Estimating the threshold goes like:

  1. Prep the segment data, depending on second_round. First round works with only the large segments. Second round works with all (large + small) segments initially, then only with large in step 4.

  2. Get the differences between ratio_medians for all pairs of segments.

  3. Run the simulations: more description found in RunThresholdSimulations docs, but essentially samples a batch of the differences, and finds the local minima/maxima of this batch, via Kernel Density Estimation (KDE). Repeat num_simulations times, and in the end we get a list of a bunch of local minima. The threshold is the average of these values.

  4. If second_round == TRUE, then few extra steps (estimates threshold but only with large segments).

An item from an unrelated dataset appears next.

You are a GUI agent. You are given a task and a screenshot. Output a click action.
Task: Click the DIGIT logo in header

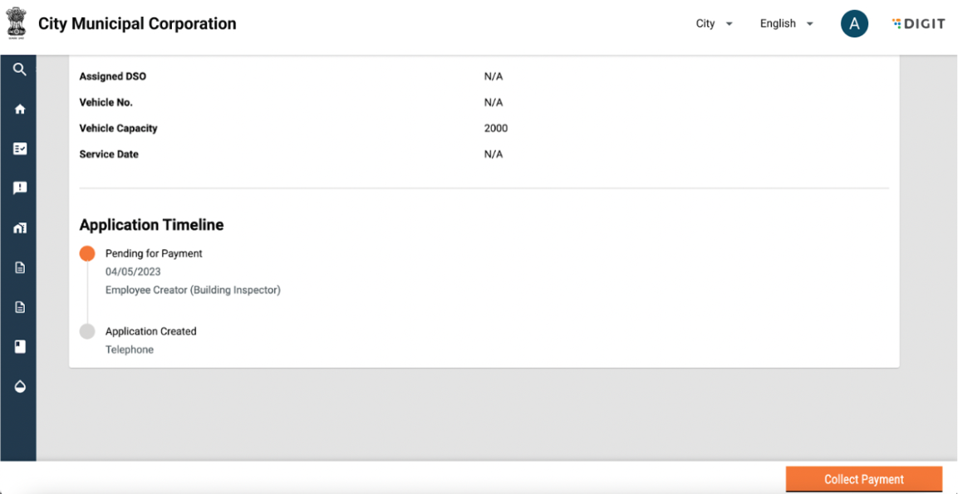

  5. For QC purposes, the final threshold is = min(max(0.025, thr), 0.045).

Usage

FindThreshold(
  granges_obj,
  segments,
  num_simulations = 1e+05,
  second_round,
  seed
)

Arguments

granges_obj

A GRanges object: genomic data to obtain for reference.

segments

A data frame: segment data. For the first round, these segments have been gathered by ratio_median. For the second round, the segments have already been re-inserted with small ones, and LGAs have already been called.

num_simulations

An integer: the number of simulations to run to estimate the critical points.

second_round

A boolean: which route to take for the algorithm.

seed

A seed to use for random number generation. Ensures reproducibility between runs.